§ **TASK REQUIREMENTS**
[1] In the essay on humble bragging, how many friends liked the writer's Facebook post?
[2] List every adjective that the essay on humble bragging uses to describe pillow talk, both in bed and when repeated at work the next day.
[3] Repeat a passage from the essay on humble bragging word for word, starting at "Ninety friends have" and ending at "I wrote that.".

§ **EXTRACT TO READ**
[BEGIN]

There's also the humble brag, a la "God, I hate it when I'm going to meet my agent for a lunch and it starts pouring and I idiotically forgot my umbrella. LOL." But even that's passe. You don't need to humble brag. You can just brag. Be straight about it. These days on Twitter, I'm more grossed out by veiled humble brags than I am by bald-faced self-aggrandizement.

I hate to admit it, but I've been perfectly capable of the humble brag:

You can see why the outright brag is so much better. You just got an amazing new job? Great. Just tell me. I'll congratulate you, and then lament my own title and paycheck for a short minute.

When I began to write this piece, I was going to include choice status updates of my friends that exemplify this phenomenon. But that's cruel, and there is something unfair about taking a Facebook status out of its native context and presenting it elsewhere. It's like revealing pillow talk. It is beautiful and acceptable in your bed, with your love, but repeated the next day to your best friend at work it's, well, gross and embarrassing.

When someone uploads a self-promotional status to Facebook they are trusting that it will stay on Facebook, among all the other self-promotional status updates and flattering pictures, where it won't stand out, among its kind. So I won't post the status updates of my friends. I will, however, post one of mine because if there is one thing in life I've learned, it's that no matter how pissed off I get at myself, I'll get over it. Hell, I have to live with me.

Last week I uploaded this to Facebook:

Screenshot by CNET

Ninety friends have liked it. Not that I counted. But I did, obviously. A week later, I have to ask: Why did I write that? I've been working on my book for years; it "going to publishers" means less than nothing, as there is every likelihood in the world that none of them will want to publish it. And yet, I wrote that.

[END]

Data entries

[BEGIN]

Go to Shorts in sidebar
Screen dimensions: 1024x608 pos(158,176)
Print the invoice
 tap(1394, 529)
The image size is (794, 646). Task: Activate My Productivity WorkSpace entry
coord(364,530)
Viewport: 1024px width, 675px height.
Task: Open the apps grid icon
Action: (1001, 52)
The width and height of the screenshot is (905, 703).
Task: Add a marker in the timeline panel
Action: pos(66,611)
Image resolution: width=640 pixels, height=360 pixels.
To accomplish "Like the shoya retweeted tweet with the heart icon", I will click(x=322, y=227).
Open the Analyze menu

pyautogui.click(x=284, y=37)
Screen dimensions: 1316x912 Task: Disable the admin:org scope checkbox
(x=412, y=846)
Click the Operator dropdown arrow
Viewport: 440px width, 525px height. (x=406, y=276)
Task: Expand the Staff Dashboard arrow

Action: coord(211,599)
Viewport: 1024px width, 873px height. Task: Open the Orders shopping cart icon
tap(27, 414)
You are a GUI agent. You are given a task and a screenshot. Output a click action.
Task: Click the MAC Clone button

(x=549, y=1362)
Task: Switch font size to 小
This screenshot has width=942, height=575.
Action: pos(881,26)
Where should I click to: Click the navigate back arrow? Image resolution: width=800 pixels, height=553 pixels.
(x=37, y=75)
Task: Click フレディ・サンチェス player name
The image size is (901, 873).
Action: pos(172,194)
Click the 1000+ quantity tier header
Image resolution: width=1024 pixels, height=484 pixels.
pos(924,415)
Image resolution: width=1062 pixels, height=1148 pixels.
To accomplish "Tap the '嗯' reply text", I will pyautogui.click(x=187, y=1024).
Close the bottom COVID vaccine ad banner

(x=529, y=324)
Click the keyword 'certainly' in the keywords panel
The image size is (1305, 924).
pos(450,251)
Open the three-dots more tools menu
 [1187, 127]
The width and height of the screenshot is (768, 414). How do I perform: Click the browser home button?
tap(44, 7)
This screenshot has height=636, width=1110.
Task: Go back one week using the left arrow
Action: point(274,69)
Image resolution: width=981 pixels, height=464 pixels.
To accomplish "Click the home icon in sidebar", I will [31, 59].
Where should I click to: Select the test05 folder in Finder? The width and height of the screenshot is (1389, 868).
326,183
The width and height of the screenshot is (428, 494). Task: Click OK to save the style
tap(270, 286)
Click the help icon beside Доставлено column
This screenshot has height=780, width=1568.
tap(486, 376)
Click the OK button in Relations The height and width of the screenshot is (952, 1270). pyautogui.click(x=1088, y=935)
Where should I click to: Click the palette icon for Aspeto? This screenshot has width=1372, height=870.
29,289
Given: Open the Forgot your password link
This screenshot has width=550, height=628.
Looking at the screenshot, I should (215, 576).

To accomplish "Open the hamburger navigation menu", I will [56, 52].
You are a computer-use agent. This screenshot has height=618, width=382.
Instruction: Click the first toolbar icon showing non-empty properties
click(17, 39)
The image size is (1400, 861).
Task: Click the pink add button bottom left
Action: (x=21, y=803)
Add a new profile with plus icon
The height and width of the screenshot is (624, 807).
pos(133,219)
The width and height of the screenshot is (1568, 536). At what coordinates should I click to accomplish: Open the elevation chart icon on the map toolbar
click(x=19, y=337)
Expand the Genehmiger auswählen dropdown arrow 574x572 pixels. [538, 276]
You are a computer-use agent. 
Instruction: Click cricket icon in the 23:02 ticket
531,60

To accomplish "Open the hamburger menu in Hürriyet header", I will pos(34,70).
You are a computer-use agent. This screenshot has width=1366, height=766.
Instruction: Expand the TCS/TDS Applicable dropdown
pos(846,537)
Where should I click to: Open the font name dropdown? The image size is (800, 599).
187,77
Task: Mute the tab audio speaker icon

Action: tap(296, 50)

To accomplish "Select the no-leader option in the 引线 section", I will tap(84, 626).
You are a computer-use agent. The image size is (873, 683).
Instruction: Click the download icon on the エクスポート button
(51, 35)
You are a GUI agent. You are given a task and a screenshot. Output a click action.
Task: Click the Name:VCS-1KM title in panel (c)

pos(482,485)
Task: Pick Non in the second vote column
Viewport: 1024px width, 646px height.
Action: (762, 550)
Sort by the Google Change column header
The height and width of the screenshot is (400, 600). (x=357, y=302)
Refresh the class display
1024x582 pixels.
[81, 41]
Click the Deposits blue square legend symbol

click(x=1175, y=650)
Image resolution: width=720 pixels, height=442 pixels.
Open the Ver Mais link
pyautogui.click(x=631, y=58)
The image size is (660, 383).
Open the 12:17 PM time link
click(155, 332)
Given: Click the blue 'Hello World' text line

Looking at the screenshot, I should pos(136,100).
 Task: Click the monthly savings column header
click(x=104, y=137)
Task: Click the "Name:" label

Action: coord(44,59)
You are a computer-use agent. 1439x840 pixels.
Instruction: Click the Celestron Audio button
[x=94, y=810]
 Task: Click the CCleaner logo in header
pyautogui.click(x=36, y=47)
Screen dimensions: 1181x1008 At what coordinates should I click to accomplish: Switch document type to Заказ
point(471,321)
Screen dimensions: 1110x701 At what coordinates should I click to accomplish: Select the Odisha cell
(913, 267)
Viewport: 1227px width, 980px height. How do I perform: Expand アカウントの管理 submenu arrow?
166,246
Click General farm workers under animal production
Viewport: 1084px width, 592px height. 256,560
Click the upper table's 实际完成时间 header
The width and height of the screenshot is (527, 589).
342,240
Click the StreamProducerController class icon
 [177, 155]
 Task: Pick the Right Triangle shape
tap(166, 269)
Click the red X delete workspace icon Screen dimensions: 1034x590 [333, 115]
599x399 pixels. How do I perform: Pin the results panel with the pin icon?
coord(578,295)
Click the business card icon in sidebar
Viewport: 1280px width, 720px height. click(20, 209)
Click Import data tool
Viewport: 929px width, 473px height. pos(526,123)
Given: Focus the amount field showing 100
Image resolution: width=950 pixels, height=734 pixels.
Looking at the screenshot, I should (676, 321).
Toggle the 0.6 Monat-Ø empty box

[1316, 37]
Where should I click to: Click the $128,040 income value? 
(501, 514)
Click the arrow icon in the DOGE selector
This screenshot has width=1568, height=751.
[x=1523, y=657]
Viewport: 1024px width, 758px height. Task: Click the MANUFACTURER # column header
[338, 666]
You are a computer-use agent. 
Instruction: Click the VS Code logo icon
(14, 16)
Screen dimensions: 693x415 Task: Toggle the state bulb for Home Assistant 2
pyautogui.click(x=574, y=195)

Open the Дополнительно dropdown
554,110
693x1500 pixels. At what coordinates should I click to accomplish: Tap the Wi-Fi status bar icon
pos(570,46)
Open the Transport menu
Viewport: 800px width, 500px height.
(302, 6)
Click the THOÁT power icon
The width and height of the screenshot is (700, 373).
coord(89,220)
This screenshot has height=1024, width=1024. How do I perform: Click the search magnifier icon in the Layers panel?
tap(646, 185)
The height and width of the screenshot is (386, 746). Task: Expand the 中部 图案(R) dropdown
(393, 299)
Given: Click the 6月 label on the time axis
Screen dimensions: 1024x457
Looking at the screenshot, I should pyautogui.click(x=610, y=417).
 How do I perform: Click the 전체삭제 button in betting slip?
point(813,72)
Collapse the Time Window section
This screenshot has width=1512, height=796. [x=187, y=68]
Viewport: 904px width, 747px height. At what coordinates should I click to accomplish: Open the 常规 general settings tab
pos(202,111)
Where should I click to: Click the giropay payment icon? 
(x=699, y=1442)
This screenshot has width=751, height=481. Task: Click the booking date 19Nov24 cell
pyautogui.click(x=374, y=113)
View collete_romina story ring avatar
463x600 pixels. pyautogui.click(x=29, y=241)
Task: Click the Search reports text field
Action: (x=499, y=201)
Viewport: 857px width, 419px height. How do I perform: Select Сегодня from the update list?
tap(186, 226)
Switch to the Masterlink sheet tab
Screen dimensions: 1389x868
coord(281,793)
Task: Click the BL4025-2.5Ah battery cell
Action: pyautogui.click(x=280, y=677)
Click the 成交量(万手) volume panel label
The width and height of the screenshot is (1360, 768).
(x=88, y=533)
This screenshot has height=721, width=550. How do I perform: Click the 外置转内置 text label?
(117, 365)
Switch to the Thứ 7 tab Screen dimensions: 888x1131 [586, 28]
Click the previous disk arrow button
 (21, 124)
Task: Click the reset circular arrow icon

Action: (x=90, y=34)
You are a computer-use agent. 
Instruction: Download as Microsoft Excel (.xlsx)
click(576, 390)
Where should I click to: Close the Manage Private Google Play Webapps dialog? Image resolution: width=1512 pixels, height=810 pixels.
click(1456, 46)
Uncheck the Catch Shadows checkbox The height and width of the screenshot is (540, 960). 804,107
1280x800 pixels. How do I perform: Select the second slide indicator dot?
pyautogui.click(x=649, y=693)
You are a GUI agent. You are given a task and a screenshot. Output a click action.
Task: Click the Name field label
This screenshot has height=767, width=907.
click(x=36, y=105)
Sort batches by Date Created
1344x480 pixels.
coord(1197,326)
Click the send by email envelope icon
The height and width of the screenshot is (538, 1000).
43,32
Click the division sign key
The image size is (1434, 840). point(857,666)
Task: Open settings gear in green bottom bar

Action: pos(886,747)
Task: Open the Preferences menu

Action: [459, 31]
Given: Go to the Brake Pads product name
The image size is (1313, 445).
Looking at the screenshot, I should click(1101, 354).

[END]

§ **TASK ANSWERS**
[1] Ninety friends liked it.

[2] beautiful, acceptable, gross, embarrassing

[3]
Ninety friends have liked it. Not that I counted. But I did, obviously. A week later, I have to ask: Why did I write that? I've been working on my book for years; it "going to publishers" means less than nothing, as there is every likelihood in the world that none of them will want to publish it. And yet, I wrote that.